Data Analysis in Social Science 3
Alexey Bessudnov, expanded and edited by Max Shilling (BSc Sociology student 2018)
This website accompanied the module as offered in 2018. While in 2019 most things remained similar, I have introduced some changes. For the 2019 version of the module, please use the Github repository here – https://github.com/dataanalysis3/datan3_2019 . It contains the updated module outline and all other teaching materials.
This is a website for the Data Analysis in Social Science 3 module at the University of Exeter (SOC2094/3094 POL2094/3094) as offered in Term 2 in 2018.
The website will be updated with new R Markdown scripts as the course progresses. All the scripts are provided on the ‘as is’ basis.

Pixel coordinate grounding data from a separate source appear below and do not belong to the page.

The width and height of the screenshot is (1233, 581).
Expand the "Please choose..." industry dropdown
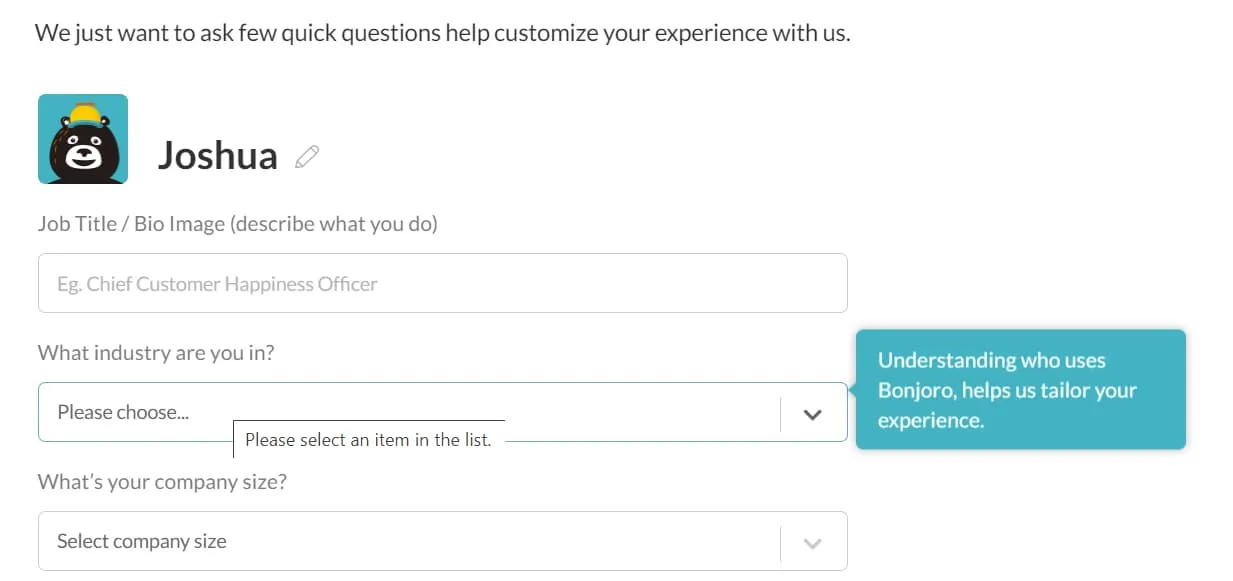click(x=443, y=412)
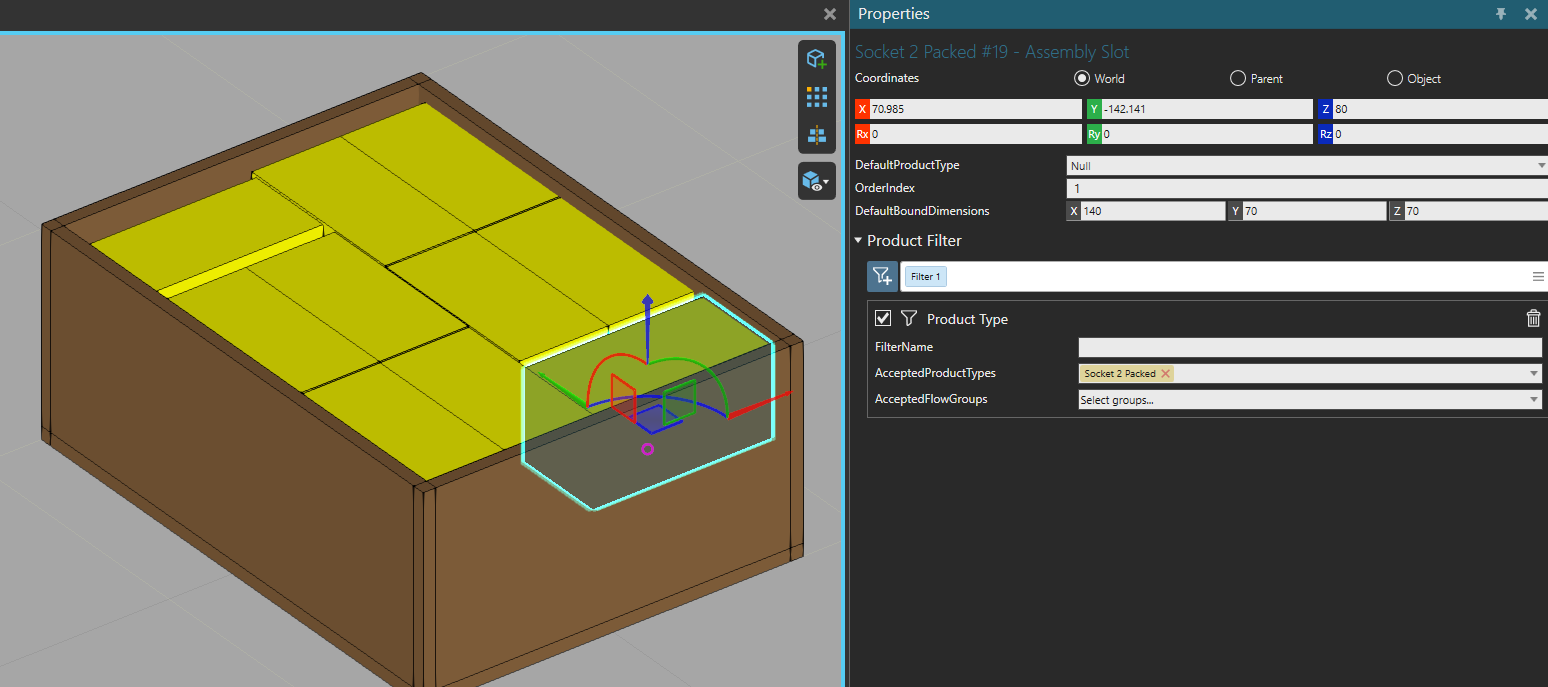Click the blue Z-axis arrow of gizmo

[x=648, y=303]
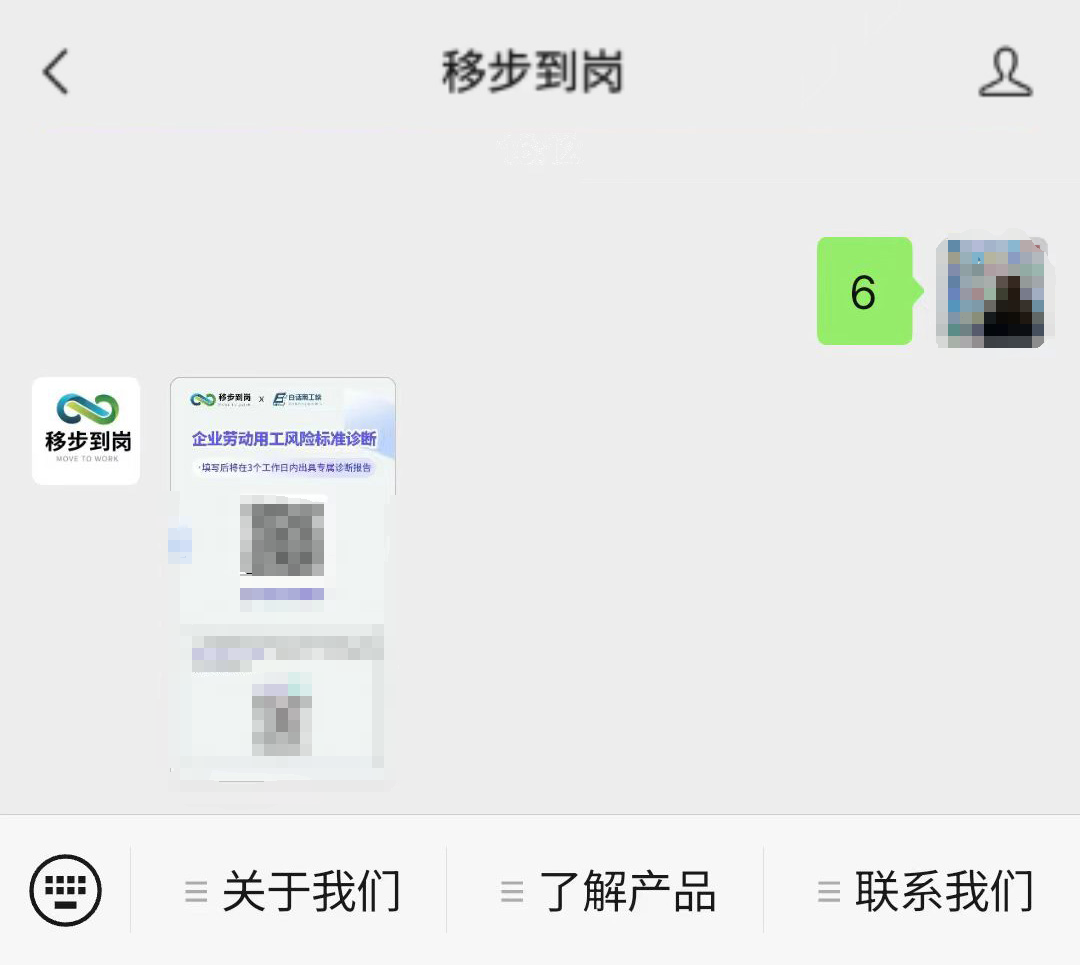Open lower blurred image in poster
The width and height of the screenshot is (1080, 965).
pos(282,715)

The idea for this module is to teach you how to work with complex longitudinal data sets using data from the Understanding Society, a longitudinal household survey conducted in the UK. You will learn how to read complex data into R, manipulate and summarise data using dplyr, merge and restructure data frames, visualise data using ggplot2, create statistical reports with R Markdown and (possibly) interactive applications with Shiny. For more details see the module outline.
The module is organised according to the “flipped classroom” pedagogy. This means that you read new material and do exercises before the class, and in class we work together on the exercises and discuss how what you learned at home can be applied to the Understanding Society data. The readings and exercises mostly come from the R for Data Science book by G.Grolemund and H.Wickham.
The pre-requisites for this module are SOC/POL1041 and SOC/POL2077.
All the scripts and other materials are available in the Github repository for the module: https://github.com/abessudnov/dataanalysis3
1.1 Things to do before the next class
Before coming to class 2 please do the following:
Register an account with the UK Data Service, create a data usage (or join the existing data usage that I have created) and download the Understanding Society data in the tab delimited format (SN6614). Read the User Manual and familiarise yourself with the structure of the data.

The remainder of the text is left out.